Stalking
Stalking

Roma, 19 maggio 2021 – Era convinto che la moglie lo tradisse con dei colleghi, arrivando perfino a farle perdere il posto di lavoro. Poi la coppia si è separata, ma lui ha continuato a perseguitarla con minacce telefoniche e appostamenti sotto casa. L’ultimo proprio il giorno stesso in cui lei si è presentata in caserma dai carabinieri per denunciarlo.

E così un 63enne stalker romano è stato arrestato dai militari della stazione Aventino per atti persecutori nei confronti della ex compagna. Ieri mattina la vittima, accompagnata dalla sorella, si è infatti presentata presso gli uffici dell’Arma per sporgere querela nei confronti dell’uomo.

La separazione

La donna ha raccontato ai militari di essersi separata da circa un anno a causa della forte gelosia di lui, spinta al punto tale da averle fatto perdere anche il lavoro. Anche l’attuale datore di lavoro di lei aveva denunciato l’ex marito della donna perché lo perseguitava.
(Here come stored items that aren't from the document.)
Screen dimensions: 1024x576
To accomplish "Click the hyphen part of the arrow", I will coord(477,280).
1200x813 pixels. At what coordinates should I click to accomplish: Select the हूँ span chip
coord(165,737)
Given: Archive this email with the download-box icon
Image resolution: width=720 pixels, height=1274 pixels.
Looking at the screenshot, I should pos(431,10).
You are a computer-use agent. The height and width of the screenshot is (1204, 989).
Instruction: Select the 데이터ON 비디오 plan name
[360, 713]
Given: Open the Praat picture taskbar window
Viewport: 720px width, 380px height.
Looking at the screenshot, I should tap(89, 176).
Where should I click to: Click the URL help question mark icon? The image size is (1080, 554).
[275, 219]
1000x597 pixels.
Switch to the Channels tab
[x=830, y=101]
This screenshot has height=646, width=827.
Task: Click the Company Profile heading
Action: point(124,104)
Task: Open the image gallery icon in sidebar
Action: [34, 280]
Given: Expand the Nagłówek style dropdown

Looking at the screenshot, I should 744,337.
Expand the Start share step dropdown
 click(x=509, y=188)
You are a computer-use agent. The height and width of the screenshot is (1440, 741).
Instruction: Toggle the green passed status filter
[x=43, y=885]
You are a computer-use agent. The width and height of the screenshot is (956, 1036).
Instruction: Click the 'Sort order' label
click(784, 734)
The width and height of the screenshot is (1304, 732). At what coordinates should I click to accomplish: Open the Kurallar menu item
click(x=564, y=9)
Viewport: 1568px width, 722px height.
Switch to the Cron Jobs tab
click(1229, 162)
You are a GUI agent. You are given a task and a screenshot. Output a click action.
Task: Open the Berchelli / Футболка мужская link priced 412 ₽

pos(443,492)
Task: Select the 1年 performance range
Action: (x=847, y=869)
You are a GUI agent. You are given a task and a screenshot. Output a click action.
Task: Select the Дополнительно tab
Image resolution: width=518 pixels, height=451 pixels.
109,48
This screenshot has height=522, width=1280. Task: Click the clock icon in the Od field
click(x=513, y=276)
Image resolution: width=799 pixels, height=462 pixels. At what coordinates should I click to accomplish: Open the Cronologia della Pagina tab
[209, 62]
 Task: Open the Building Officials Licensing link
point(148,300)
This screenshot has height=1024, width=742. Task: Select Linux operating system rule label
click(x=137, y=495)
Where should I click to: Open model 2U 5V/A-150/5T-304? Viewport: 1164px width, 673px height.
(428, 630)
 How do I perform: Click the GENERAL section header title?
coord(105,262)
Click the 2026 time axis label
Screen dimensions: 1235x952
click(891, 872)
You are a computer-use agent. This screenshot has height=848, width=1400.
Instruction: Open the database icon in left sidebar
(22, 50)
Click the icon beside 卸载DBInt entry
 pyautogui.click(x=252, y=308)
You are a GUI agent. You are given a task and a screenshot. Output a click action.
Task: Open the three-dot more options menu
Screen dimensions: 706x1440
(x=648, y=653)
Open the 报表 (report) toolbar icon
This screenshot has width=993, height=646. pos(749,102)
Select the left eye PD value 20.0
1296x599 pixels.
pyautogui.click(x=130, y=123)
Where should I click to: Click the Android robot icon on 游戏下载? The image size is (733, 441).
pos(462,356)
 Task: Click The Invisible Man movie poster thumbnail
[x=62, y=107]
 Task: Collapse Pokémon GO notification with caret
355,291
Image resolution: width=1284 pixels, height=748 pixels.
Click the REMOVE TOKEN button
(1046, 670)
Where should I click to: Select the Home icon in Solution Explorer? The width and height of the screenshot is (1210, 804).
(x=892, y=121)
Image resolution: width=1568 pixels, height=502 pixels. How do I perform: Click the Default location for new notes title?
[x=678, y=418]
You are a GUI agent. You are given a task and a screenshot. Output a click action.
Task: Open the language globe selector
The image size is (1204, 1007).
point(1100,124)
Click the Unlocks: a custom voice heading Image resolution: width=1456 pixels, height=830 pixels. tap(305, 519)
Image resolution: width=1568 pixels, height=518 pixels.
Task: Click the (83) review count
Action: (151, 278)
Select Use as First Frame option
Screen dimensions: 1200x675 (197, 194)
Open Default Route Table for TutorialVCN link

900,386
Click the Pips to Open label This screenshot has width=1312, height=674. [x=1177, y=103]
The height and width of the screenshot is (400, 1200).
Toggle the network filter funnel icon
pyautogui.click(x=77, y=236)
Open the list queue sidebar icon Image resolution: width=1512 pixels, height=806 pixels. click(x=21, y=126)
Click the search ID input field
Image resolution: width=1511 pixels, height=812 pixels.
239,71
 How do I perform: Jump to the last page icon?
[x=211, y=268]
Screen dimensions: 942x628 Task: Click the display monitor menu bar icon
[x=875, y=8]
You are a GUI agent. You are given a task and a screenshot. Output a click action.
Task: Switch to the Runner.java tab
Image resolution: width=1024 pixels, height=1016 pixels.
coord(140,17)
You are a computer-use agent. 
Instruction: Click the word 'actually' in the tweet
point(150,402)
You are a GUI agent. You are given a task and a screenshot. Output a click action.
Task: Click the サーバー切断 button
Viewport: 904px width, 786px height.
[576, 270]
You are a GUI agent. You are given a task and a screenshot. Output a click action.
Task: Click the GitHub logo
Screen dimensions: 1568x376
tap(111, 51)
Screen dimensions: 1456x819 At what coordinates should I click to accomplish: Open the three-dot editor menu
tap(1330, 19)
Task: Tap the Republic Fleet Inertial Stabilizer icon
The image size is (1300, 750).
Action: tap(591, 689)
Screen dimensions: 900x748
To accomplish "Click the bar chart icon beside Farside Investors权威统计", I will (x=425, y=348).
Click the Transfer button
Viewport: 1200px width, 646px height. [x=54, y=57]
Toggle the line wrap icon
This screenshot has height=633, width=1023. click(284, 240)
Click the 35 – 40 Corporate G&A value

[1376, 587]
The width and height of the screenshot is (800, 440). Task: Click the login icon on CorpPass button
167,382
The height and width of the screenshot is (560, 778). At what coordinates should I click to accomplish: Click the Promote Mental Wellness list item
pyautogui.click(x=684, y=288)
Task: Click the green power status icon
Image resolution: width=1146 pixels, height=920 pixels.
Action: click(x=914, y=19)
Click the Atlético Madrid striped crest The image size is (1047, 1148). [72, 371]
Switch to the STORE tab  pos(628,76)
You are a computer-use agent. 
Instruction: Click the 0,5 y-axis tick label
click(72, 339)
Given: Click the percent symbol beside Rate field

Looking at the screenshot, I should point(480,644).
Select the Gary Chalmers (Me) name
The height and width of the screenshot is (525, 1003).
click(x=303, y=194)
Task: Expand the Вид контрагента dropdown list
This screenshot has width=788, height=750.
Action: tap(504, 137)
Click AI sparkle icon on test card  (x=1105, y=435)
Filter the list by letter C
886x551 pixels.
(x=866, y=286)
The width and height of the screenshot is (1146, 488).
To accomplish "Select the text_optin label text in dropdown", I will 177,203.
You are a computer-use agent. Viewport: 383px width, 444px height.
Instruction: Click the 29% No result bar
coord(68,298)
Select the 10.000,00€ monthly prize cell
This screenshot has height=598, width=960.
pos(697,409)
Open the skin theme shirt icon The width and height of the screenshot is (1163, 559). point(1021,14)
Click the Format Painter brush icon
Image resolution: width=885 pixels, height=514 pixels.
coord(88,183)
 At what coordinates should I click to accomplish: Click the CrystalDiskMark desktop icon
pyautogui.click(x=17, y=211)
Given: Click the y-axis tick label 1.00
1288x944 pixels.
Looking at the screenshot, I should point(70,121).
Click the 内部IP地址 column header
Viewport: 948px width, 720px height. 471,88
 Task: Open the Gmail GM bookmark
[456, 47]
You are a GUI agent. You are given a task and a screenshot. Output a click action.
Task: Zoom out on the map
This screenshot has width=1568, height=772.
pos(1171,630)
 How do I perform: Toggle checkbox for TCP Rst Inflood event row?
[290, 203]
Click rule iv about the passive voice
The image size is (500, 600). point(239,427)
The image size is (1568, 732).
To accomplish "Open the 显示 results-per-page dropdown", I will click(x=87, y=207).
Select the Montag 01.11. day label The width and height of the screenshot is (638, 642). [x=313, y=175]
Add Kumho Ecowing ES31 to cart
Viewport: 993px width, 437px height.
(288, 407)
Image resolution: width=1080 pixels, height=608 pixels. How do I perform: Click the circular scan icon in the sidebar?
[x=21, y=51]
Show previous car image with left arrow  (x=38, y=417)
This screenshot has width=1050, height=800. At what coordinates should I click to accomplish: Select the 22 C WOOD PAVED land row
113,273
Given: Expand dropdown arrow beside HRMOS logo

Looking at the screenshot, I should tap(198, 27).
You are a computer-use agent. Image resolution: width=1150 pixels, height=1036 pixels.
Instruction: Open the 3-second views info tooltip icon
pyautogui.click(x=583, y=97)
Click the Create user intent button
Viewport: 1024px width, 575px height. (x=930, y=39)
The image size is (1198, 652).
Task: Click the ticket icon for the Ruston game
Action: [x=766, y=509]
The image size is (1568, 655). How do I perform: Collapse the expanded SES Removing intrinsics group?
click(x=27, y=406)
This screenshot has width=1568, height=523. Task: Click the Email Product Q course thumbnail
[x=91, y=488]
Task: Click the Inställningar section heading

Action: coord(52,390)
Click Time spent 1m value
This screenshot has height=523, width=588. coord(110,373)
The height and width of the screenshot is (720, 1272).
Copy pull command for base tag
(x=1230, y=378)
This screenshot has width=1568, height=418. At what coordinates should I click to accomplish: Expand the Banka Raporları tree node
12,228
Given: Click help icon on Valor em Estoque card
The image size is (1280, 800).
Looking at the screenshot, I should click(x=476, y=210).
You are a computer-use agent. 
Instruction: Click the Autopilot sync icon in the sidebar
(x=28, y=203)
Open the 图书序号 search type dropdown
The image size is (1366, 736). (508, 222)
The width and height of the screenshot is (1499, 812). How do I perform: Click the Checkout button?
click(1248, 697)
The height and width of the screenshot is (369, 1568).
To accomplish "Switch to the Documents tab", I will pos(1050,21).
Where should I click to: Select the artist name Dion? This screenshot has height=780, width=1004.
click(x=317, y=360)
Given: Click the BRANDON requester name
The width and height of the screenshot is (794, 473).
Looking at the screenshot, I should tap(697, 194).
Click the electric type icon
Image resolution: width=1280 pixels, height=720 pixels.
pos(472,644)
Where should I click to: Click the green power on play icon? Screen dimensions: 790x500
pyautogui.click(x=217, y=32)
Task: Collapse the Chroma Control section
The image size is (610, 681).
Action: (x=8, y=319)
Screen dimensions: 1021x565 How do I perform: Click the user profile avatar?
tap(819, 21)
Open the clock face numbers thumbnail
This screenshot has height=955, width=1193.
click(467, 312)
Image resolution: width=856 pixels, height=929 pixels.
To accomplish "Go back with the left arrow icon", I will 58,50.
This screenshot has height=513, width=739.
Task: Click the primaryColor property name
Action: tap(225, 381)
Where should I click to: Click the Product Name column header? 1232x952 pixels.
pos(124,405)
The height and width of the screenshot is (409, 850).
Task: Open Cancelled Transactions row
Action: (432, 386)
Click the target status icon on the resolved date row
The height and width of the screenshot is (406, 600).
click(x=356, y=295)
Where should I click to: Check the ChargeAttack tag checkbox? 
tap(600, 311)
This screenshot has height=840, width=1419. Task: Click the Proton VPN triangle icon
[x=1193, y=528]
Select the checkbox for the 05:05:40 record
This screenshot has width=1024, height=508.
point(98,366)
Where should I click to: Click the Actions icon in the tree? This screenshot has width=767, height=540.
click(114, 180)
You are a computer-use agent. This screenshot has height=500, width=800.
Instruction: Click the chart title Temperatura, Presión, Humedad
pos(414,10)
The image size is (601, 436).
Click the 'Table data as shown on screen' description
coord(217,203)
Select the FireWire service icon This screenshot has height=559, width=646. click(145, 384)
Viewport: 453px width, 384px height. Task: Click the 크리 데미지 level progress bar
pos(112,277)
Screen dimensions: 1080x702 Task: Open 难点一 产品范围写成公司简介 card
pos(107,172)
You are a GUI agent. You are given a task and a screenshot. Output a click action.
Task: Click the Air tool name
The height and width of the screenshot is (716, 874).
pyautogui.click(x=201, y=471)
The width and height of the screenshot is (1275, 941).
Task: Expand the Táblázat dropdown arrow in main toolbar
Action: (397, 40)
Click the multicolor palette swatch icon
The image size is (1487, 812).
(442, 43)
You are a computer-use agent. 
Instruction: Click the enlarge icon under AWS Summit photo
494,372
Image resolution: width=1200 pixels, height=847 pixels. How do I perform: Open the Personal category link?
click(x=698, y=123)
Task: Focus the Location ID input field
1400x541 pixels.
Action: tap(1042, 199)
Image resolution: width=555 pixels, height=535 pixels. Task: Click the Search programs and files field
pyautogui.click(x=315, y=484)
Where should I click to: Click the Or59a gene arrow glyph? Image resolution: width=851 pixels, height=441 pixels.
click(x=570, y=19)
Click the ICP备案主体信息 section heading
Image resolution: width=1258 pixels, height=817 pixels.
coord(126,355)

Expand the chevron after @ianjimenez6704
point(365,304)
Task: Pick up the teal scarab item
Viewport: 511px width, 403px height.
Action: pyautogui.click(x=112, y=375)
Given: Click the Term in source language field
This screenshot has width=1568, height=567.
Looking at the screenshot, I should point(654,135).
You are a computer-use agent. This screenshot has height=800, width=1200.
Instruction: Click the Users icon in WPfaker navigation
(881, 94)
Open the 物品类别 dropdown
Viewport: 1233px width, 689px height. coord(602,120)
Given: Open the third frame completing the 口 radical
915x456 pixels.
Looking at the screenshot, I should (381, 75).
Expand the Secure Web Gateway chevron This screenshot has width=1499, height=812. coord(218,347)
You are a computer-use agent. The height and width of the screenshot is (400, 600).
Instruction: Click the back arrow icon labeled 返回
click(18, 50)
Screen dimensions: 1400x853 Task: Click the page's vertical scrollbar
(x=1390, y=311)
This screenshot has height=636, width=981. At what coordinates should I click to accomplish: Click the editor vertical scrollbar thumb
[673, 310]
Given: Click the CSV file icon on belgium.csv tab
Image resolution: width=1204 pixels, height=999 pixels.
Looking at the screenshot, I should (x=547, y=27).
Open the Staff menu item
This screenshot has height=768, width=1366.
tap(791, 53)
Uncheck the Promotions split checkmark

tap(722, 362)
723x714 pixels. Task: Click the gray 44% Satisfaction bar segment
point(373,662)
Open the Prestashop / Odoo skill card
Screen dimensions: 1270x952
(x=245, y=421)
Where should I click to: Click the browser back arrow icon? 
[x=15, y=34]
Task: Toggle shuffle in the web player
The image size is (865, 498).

L’uomo accusava infatti la ex di intrattenere delle relazioni con i colleghi e per questo l’aveva costretta a informarlo sui suoi spostamenti, controllandone continuamente il cellulare. L’episodio più grave è avvenuto lo scorso dicembre, quando lui l’aveva picchiata davanti a sua madre.

Gli atti persecutori

Spesso, lo stalker – ha raccontato la donna ai carabinieri – si pentiva dei suoi atteggiamenti e si giustificava dando la colpa all’abuso di alcol. Ultimamente sembrava si fosse calmato, ma si era trattato solo di un momento transitorio perché come da copione negli ultimi giorni erano ricominciati gli atti persecutori nei confronti delle ex.

Messaggi, telefonate minacciose e incursioni sotto casa per rivederla. Una serie di azioni che hanno generato nella vittima un profondo stato di ansia e paura, tanto da spingerla a cambiare le proprie abitudini per non incrociarlo. Alla fine, però, la donna non ha più retto e si è decisa a denunciarlo.

L’arresto

Gli uomini dell’Arma non hanno fatto molta fatica a trovarlo: nel momento stesso in cui la ex moglie era in caserma per la querela, la madre l’ha chiamata telefono per dirle che il 63enne stava bussando insistentemente alla porta di casa.

Intervenuti sul posto con una pattuglia, i militari sono riusciti a bloccare lo stalker mentre scendeva le scale. Portato in caserma, l’uomo è stato poi arrestato e trattenuto in attesa di essere trasferito in carcere e messo a disposizione dell’Autorità Giudiziaria.